Which apps will reduce the most risk to protect?

Expect challenges; find trusted partners to try out ideas. In every company, there are people and teams that are more excited about security and willing to be early adopters of new security tools, services, and processes, even if they are currently half-baked, buggy, and high friction to use.

Start with them and iterate based on their feedback. This reduces the cost of failure, as you won’t be burning bridges when your solution isn’t perfect (which may cost you political capital if you bring it to less willing engineering teams before it’s ready). These early adopter teams can give you quick feedback, which allows you to increase your iteration speed.

On iteratively creating policies
Much of the work the Dropbox team ended up doing was refining policies. They could’ve saved a lot of time by initially adding the ability to enforce a relaxed policy while testing a tighter policy.

NIST CyberSecurity Framework

For tieing all of these ideas together into a coherent strategy, Hongyi recommends the NIST CyberSecurity Framework.

The NIST framework identifies 5 main security functions (column headings). Fill out this table and for each category, think about:Who are the teams you need to involve?What is the tech you have to build?What are the processes to create?

This process helps you figure out where are your company’s gaps are and where to invest going forward. This becomes your roadmap, which is also a great way to communicate your strategy to senior management.

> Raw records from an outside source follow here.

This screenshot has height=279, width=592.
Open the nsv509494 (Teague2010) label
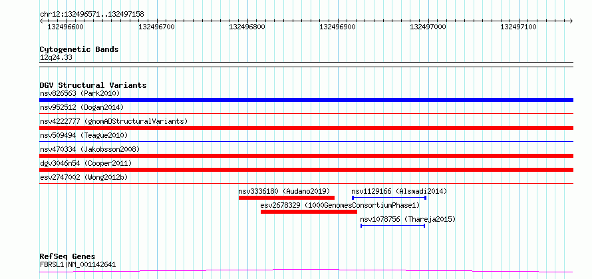[84, 135]
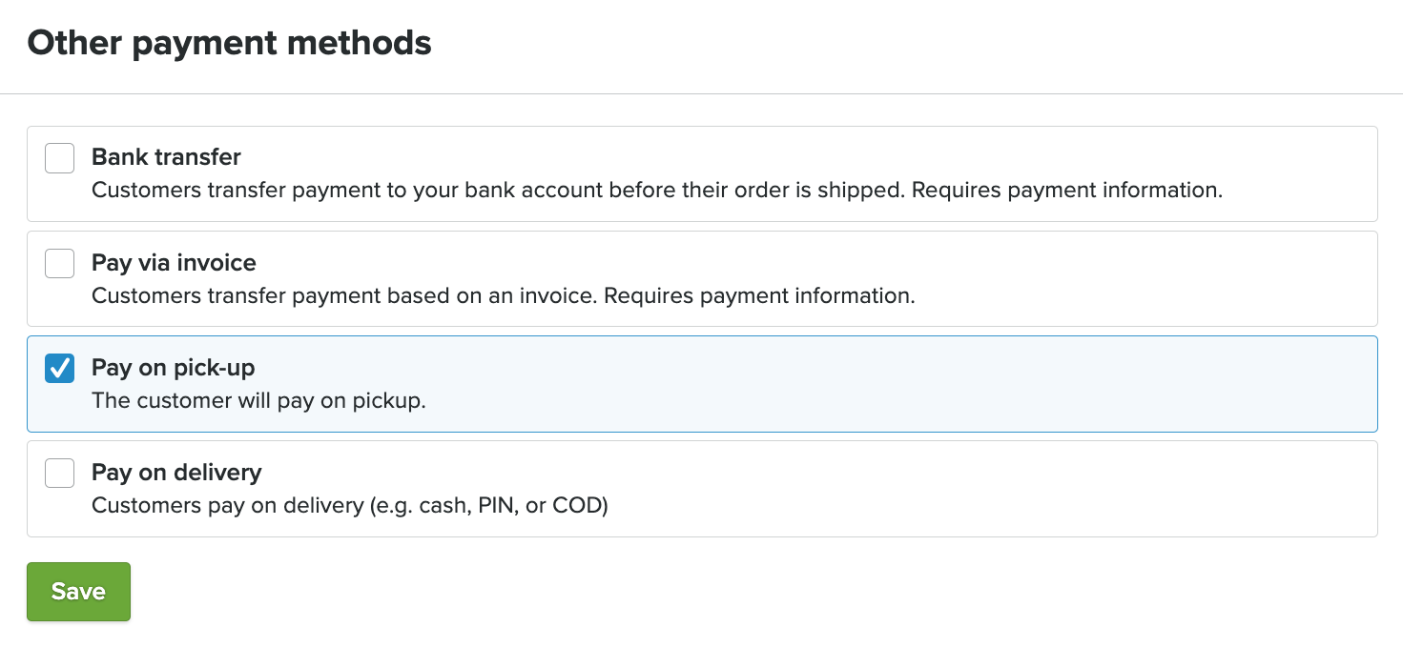This screenshot has width=1403, height=647.
Task: Enable the Bank transfer checkbox
Action: (59, 158)
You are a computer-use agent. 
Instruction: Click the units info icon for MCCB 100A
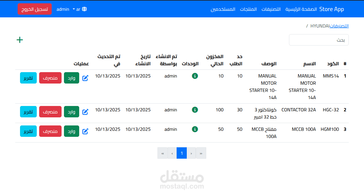[195, 129]
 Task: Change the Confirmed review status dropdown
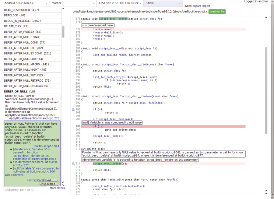tap(48, 180)
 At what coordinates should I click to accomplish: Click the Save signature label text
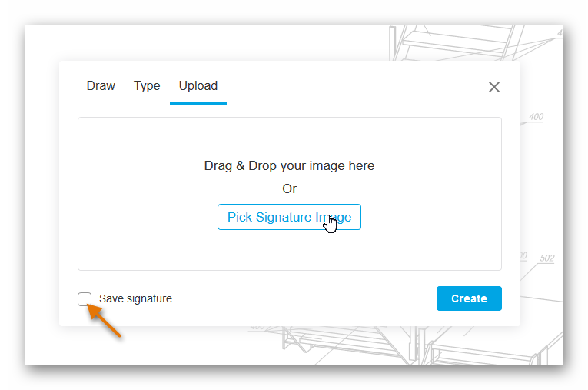pos(135,298)
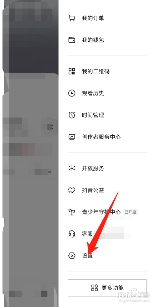This screenshot has width=160, height=307.
Task: Tap the headset icon for 客服
Action: (72, 234)
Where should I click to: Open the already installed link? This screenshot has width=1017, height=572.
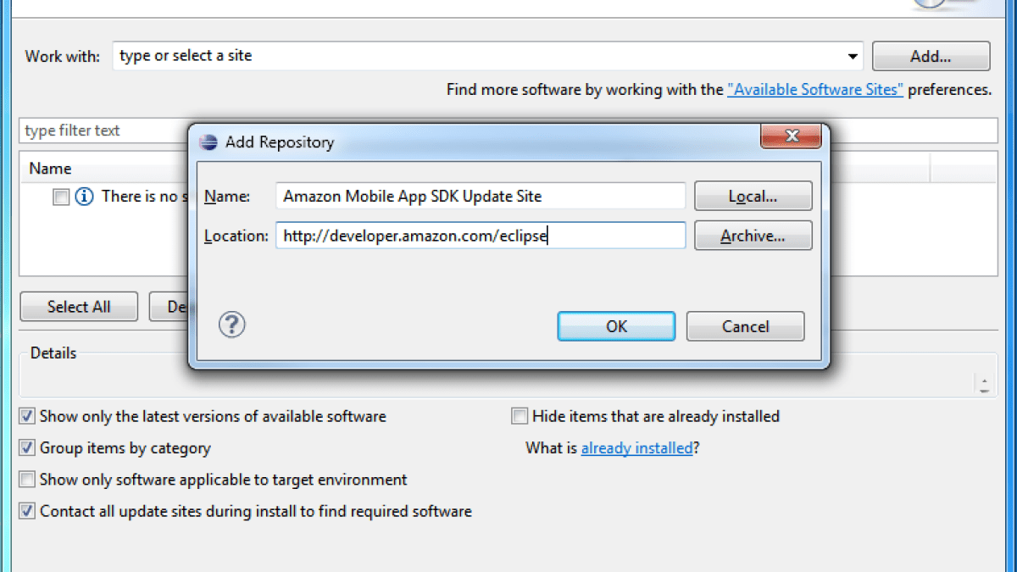636,448
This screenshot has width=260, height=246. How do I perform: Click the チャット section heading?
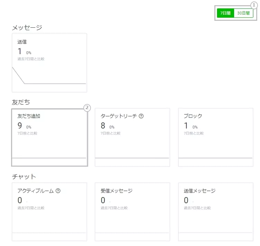pyautogui.click(x=24, y=177)
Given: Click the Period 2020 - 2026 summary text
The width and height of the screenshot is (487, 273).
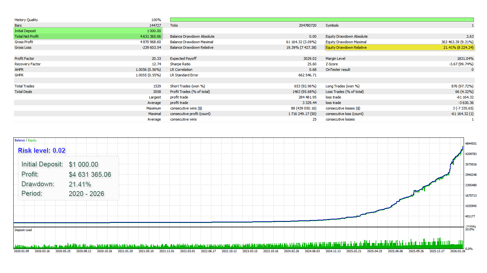Looking at the screenshot, I should (86, 194).
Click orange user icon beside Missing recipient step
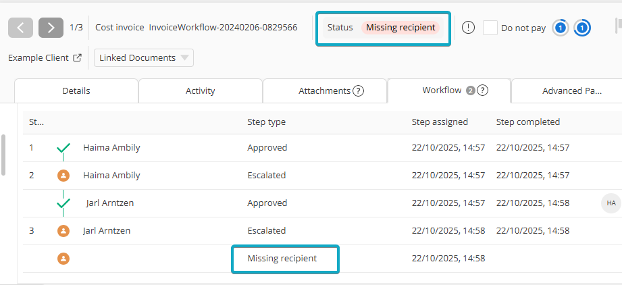This screenshot has width=622, height=285. [x=63, y=259]
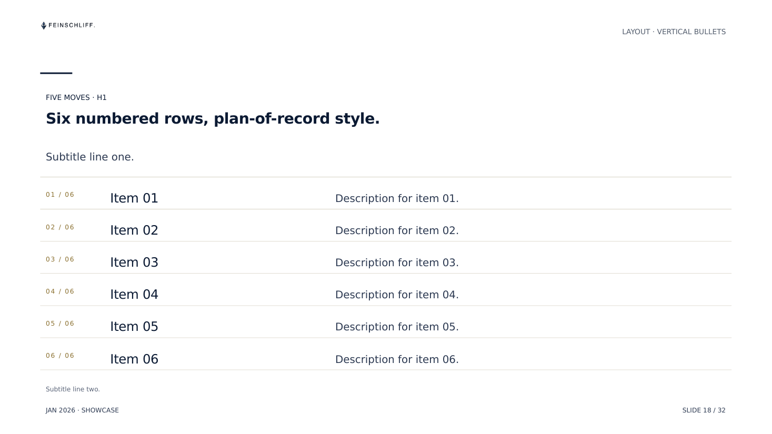This screenshot has width=772, height=434.
Task: Click the 01 / 06 row number
Action: 60,195
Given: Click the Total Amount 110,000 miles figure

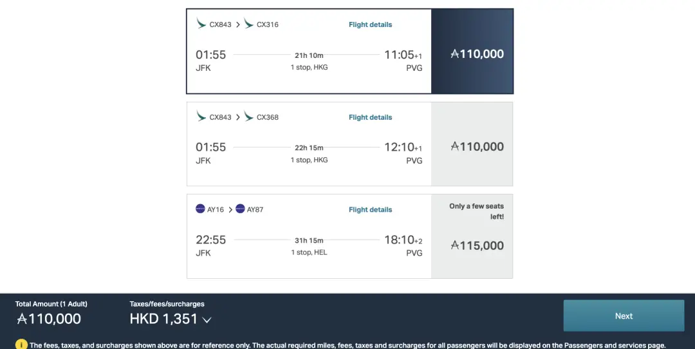Looking at the screenshot, I should click(x=49, y=319).
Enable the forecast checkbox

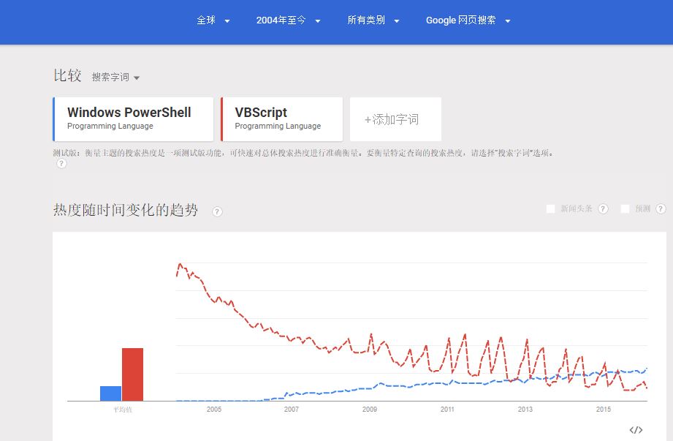click(625, 208)
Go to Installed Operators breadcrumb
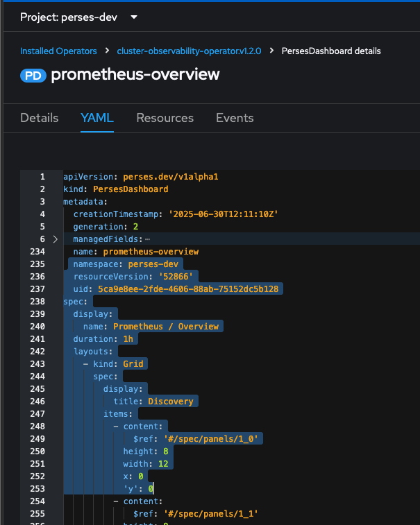420x525 pixels. pos(58,51)
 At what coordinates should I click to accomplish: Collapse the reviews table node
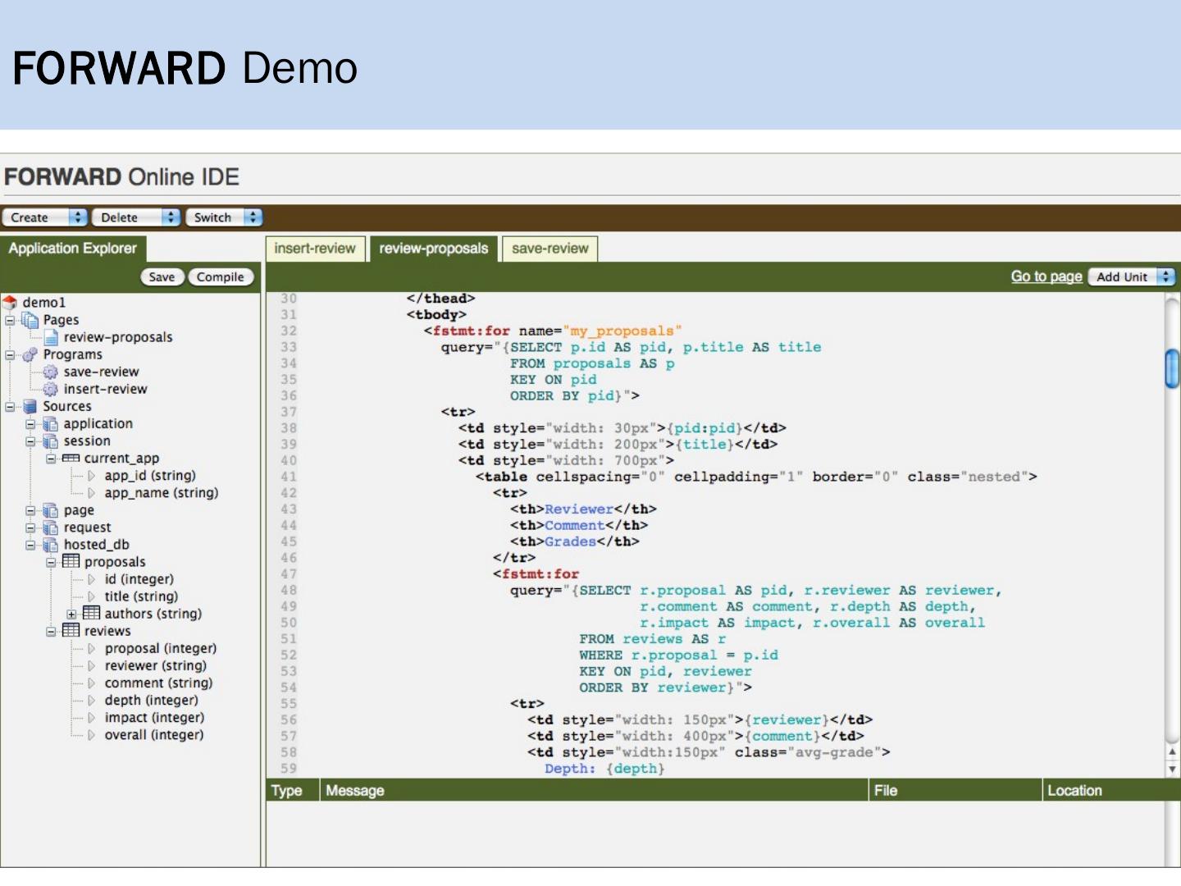pyautogui.click(x=51, y=631)
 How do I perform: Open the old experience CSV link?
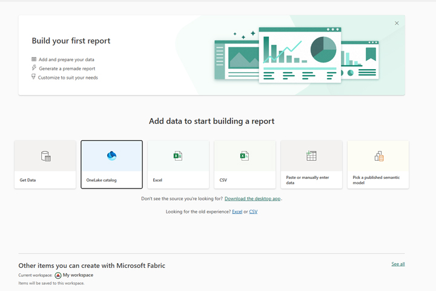(x=253, y=212)
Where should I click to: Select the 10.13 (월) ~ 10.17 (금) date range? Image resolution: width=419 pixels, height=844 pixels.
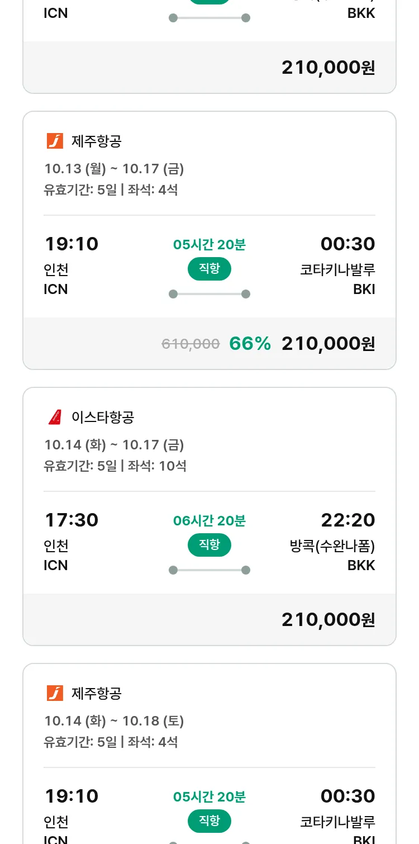[114, 169]
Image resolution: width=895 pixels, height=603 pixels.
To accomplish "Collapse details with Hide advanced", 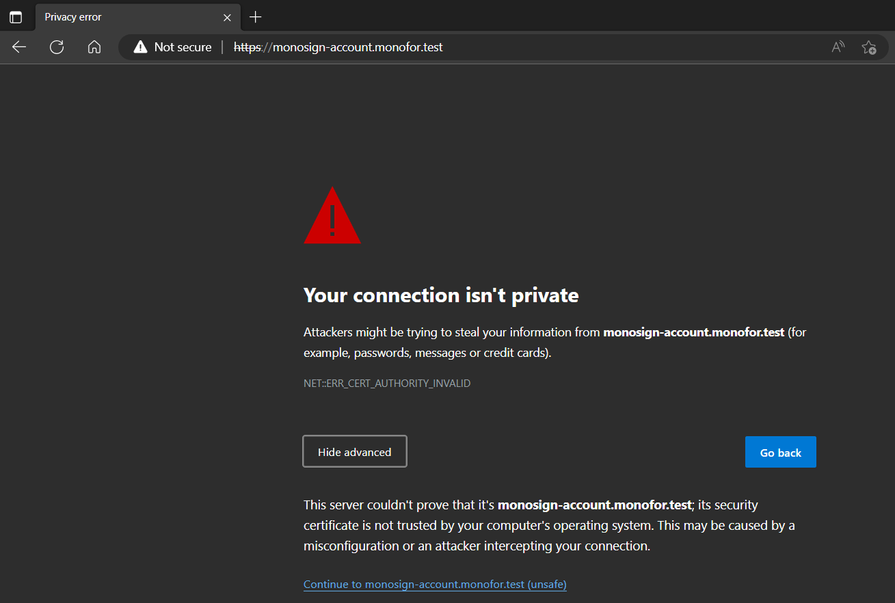I will [355, 452].
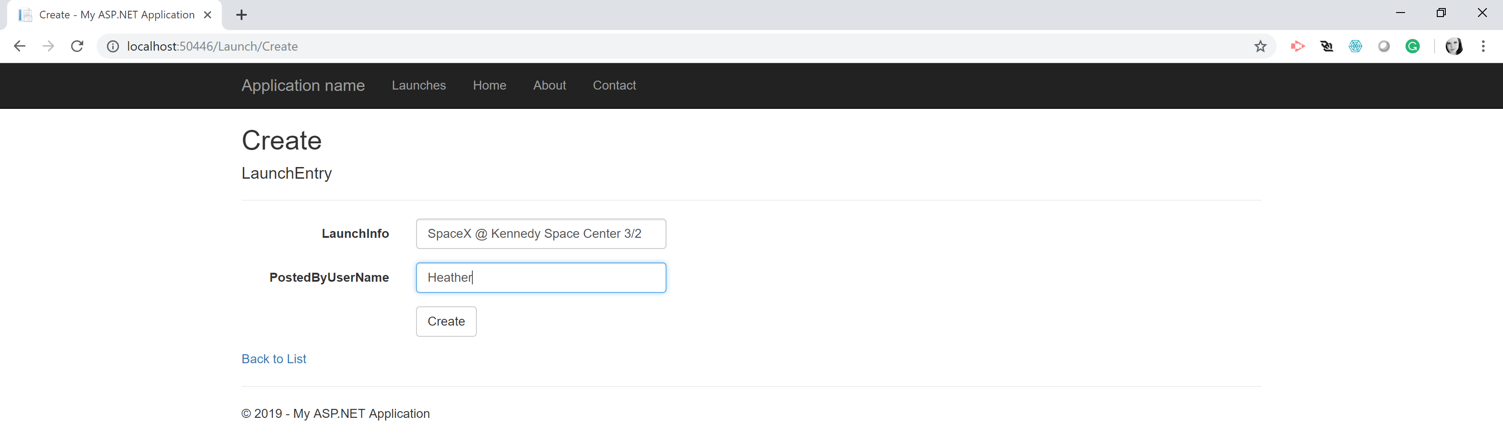The height and width of the screenshot is (438, 1503).
Task: Follow the Back to List link
Action: [274, 359]
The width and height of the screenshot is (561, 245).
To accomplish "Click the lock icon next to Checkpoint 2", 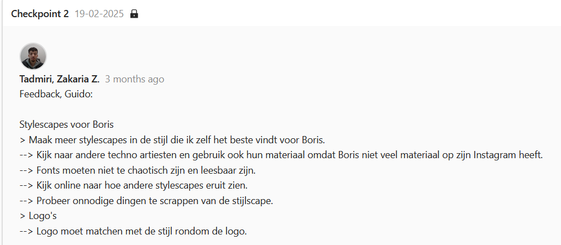I will pyautogui.click(x=134, y=14).
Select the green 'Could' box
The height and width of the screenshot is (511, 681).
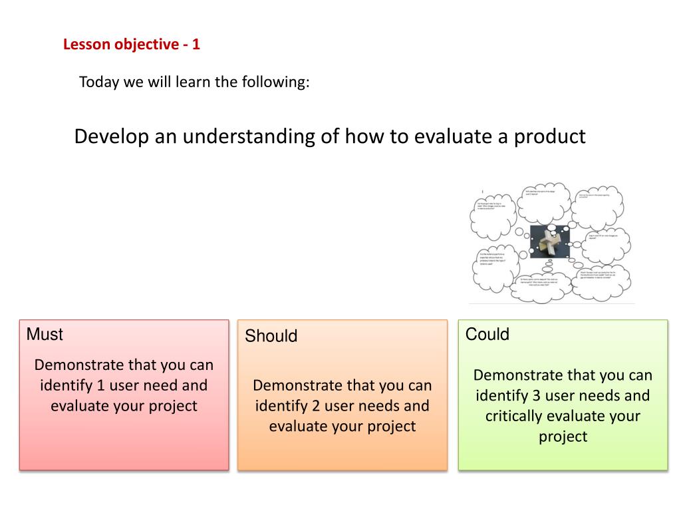563,395
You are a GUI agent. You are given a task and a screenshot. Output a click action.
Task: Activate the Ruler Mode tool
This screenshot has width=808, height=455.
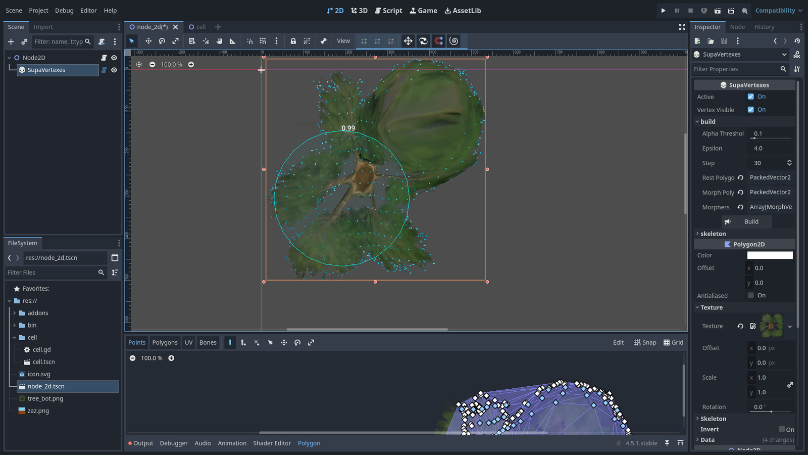[x=232, y=41]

Hongyi has borrowed some ideas from Adam Shostack: he considers these efforts like a security investment portfolio, where you’re investing, where you want to change those investments. This is a simple tool but very flexible, you can adapt it as needed.

Final Thoughts

When you’re determining your AppSec team’s priorities, aim to scale your defenses and your processes.

Internal security engineering can be a great place to experiment with new features and to train up new security engineers. For example, if you’re not sure about CSP or SameSite cookies, you can deploy them internally first and learn from the experience. It’s also a good way to get experience building safe frameworks, as thet reliability requirements are much lower than in externally facing production contexts.